In This House, we obey the laws of Thermodynamics!

Handout solutions:

1.
a) Tf = 400 K
b) The ratio of average kinetic energies becomes the ratio of the temperatures Tb/Ta = 3/4 since the Boltzmann constant divides out. (KE average = 3/2 kb*T)
c) W = -P*delta_V, but we have to find the pressure first. P = nRT/V = 8315 Pa.
W = -831.5 J
d) using 1st law, Q = delta_U - W = 1.5*(1 mole)(8.315 J/mol*K)(400 K - 300 K) - (-831.5 J) = 2,079 J

2.
a) 0.3 kg/(.004 kg/mol) = 75 moles
b) using 1st law, delta_U = Q + W. We can apply this to the entire process. During the first part, we can assume W = 0 and Q = +3100J. During the second, Q = 0, and W = +1000 J. Thus for the entire process, Q = 3100 J, and W = 1000 J. This means that delta_U = 4100 J.
c) Since delta_U = 4100 J = 1.5nRdelta_T, delta_T = 4.38 K. The final temperature is then 254.4 K.

3. It might help to draw a PV diagram on this problem. There are two segments, and three states to consider.

The initial temperature is 273 K, initial pressure = 101,300 Pa. We can use PV=nRT to find that the initial volume is 2.7 x 10^-2 m^3.

At state 2, the volume is 2.7 x 10^-2 m^3 (const. volume) and P = 303900 Pa. The temperature is therefore 3*273 K =m 819 K.

At state 3, the volume is 5.4 x 10^-2 m^3, and P = 303900 Pa. The temperature at state 3 is therefore 2*819 K = 1638 K.

For this whole process, the work is -(303,900 Pa)(5.4 - 2.7)*10^-3 m^3 = -820.5 J.

The change of internal energy is 3/2*n*R(delta_T) = 17030 J.

From the 1st Law, this means that Q = 17030 J - (-820.5 J) = 17850 J.

Book Problems:

p. 440
32. H = k*A*delta_T/L = (0.84 J/s · m · C°)(3.0 m^2)[15°C - (- 5°C)]/(3.2 x 10-3 m) = 1.6 x 10⁴ W.

p. 471 - 472:
Q3. It is enough information since the process is isothermal - delta_U = 0, so Q = -W.

Q6. In an adiabatic compression, Q = 0, and the work is positive.
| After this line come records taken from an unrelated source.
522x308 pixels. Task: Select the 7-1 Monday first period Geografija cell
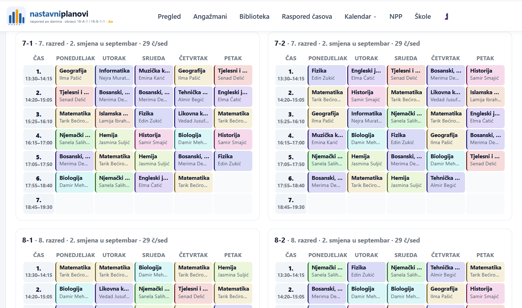click(74, 75)
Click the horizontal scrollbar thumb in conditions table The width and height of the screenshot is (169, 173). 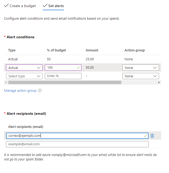click(65, 82)

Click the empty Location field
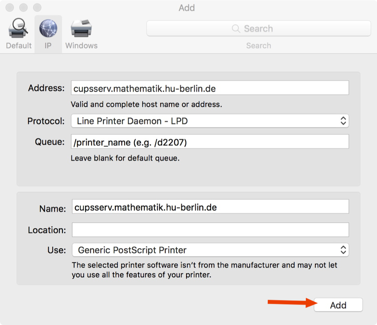[x=210, y=229]
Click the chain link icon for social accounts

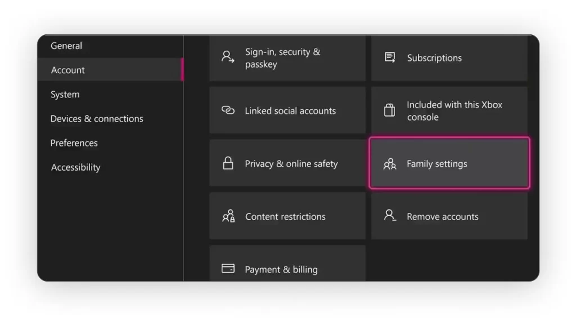coord(228,110)
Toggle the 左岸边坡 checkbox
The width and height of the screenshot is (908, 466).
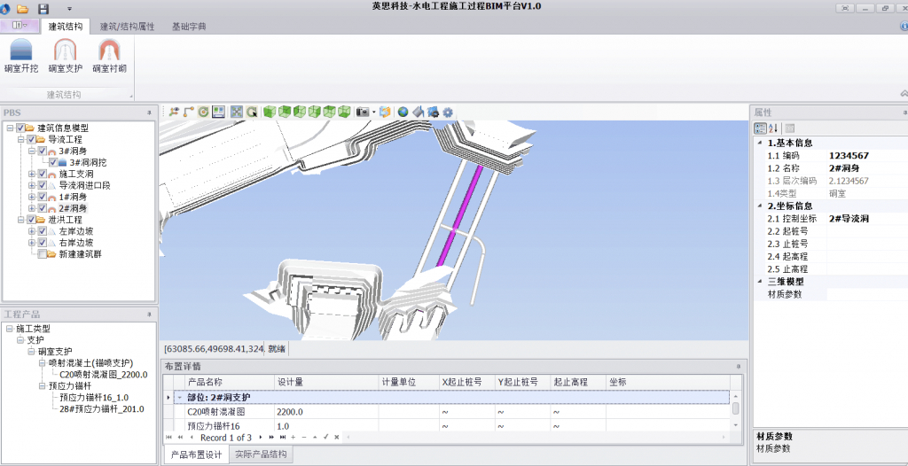pyautogui.click(x=42, y=231)
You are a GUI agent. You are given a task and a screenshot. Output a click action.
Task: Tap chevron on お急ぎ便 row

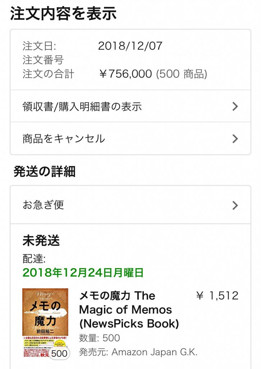click(235, 205)
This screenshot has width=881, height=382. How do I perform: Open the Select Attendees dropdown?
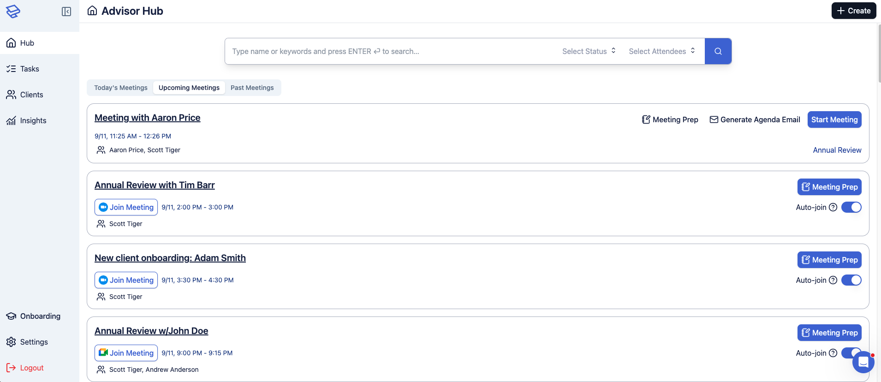[661, 51]
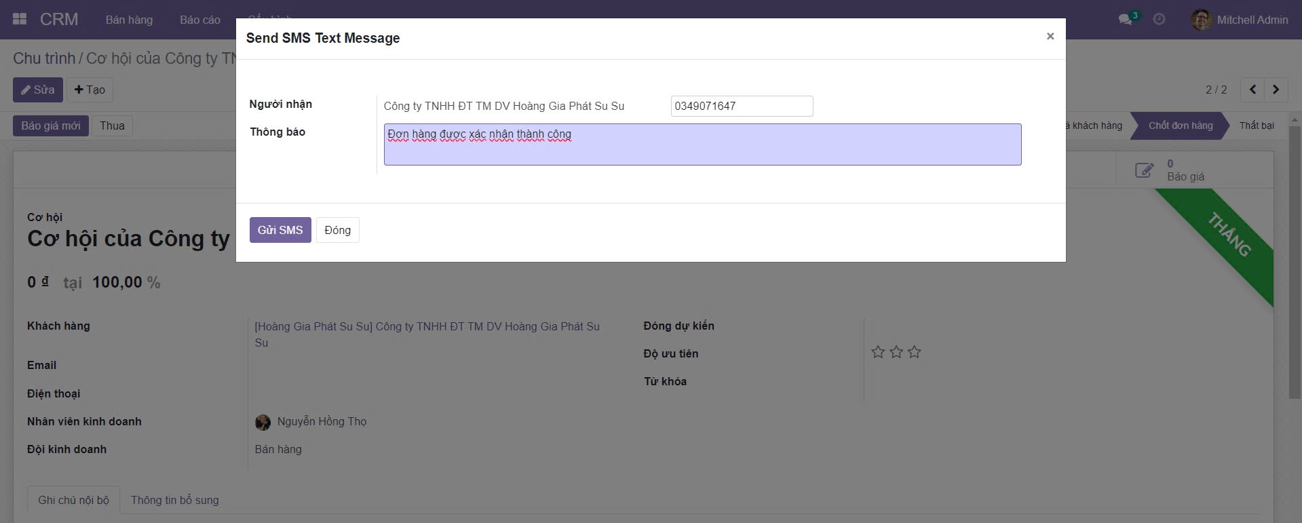The width and height of the screenshot is (1302, 523).
Task: Open the conversations chat icon
Action: [1126, 20]
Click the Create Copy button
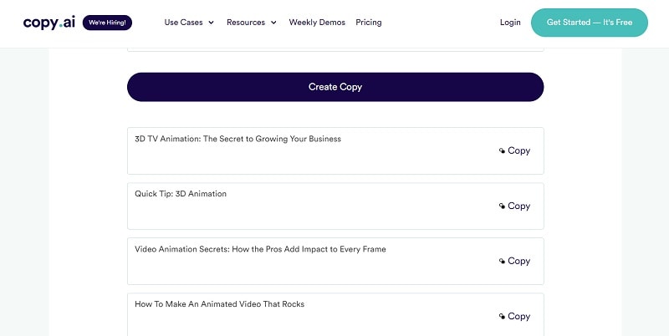The image size is (669, 336). (x=335, y=87)
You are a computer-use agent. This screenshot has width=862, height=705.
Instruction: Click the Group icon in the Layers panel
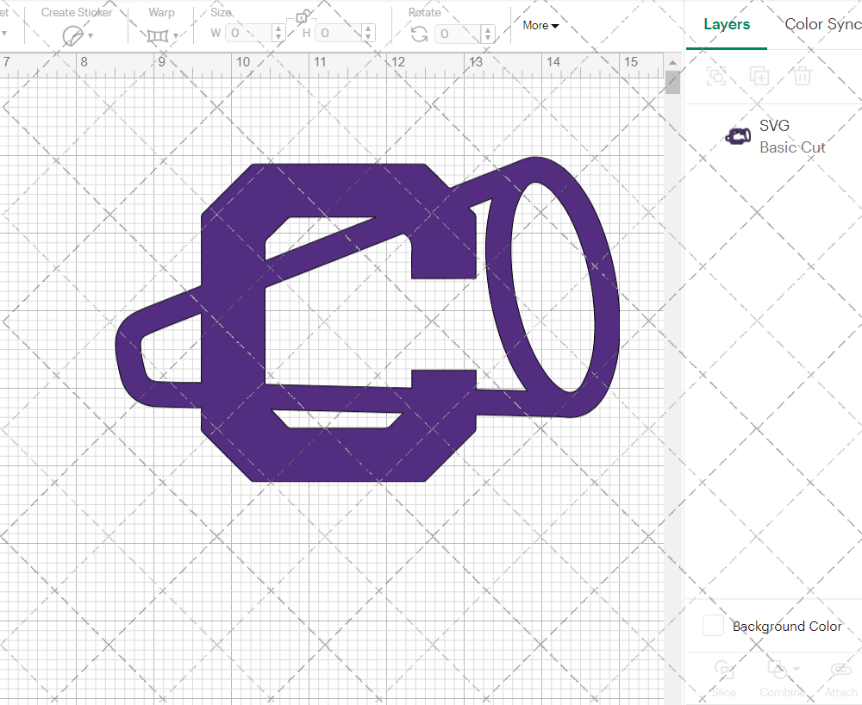(715, 76)
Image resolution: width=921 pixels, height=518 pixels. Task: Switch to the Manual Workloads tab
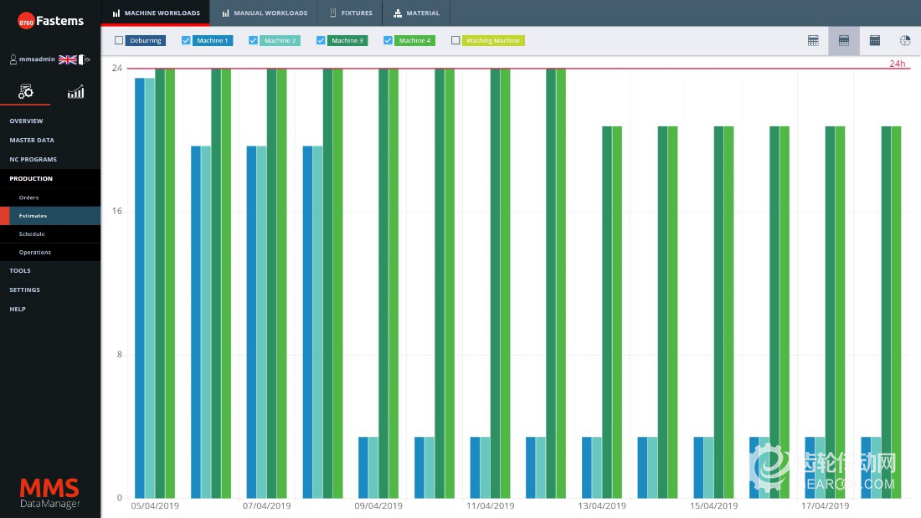click(265, 13)
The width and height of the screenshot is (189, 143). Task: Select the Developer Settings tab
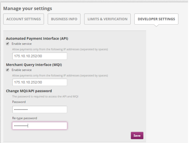point(156,19)
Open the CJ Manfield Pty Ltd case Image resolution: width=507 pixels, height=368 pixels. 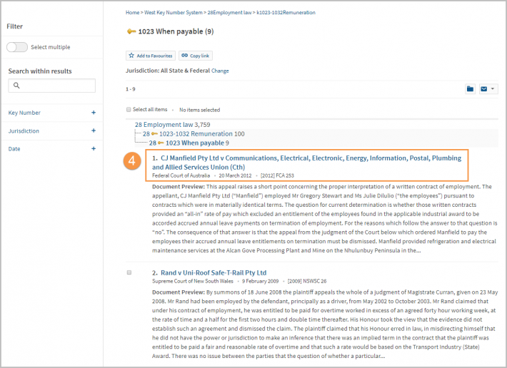tap(306, 163)
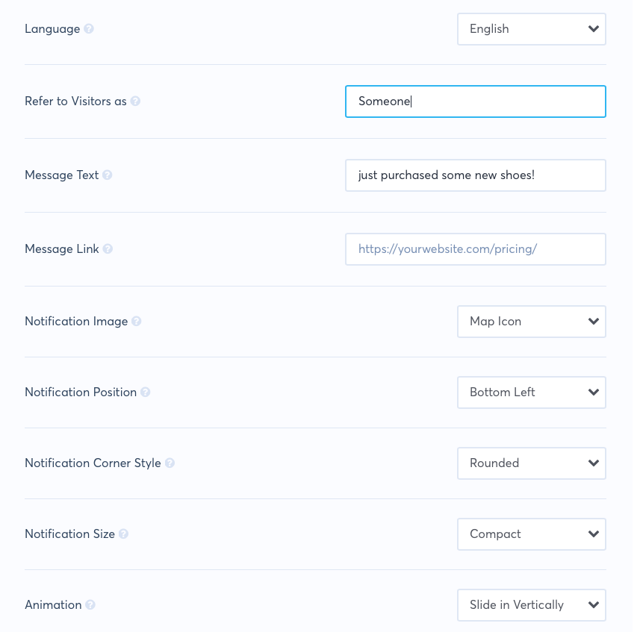640x632 pixels.
Task: Click the Refer to Visitors as text field
Action: [x=475, y=101]
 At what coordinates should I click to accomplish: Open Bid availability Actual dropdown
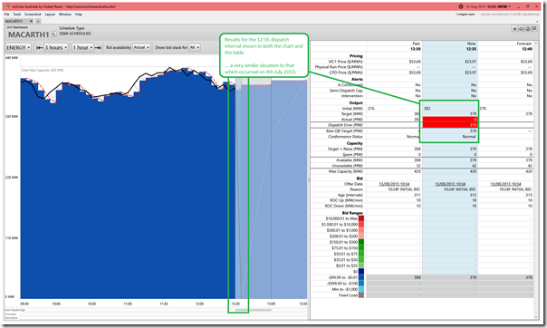tap(141, 47)
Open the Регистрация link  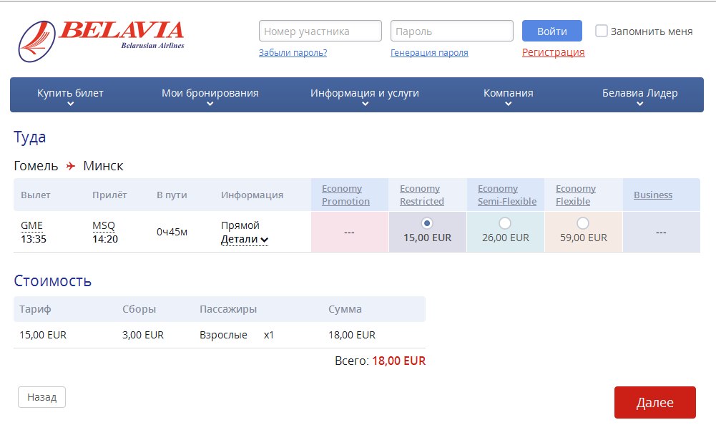pos(553,52)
By the first law, this means delta_U is positive, which means delta_T is positive, an indication that temperature increases.

Problems:
6.
a) Volume doesn't change, so W = 0.
b)Q = -265 kJ, W = 0, so delta_U = -265,000 J.

7.
a) adiabatic means Q = 0.
b) Q = 0, W = 1350 J, so delta_U = 1350 J.
c) since delta_U is positive, the temperature must increase.

8.
a) Work is done only during the constant pressure process, and is equal to -P*delta_V = -1300 J.
b) Q = delta_U - W but since the final temperature is the same as the original, delta_U = 0.

Q = 0 - (-1300 J) = 1300 J.

9.
a) W = -3500 J
b)since the ttemperatures are equal, delta_U = 0.
c) Q = delta_U - W = 0 - (-3500 J) = 3500 J, which represents a heat flow INTO the gas.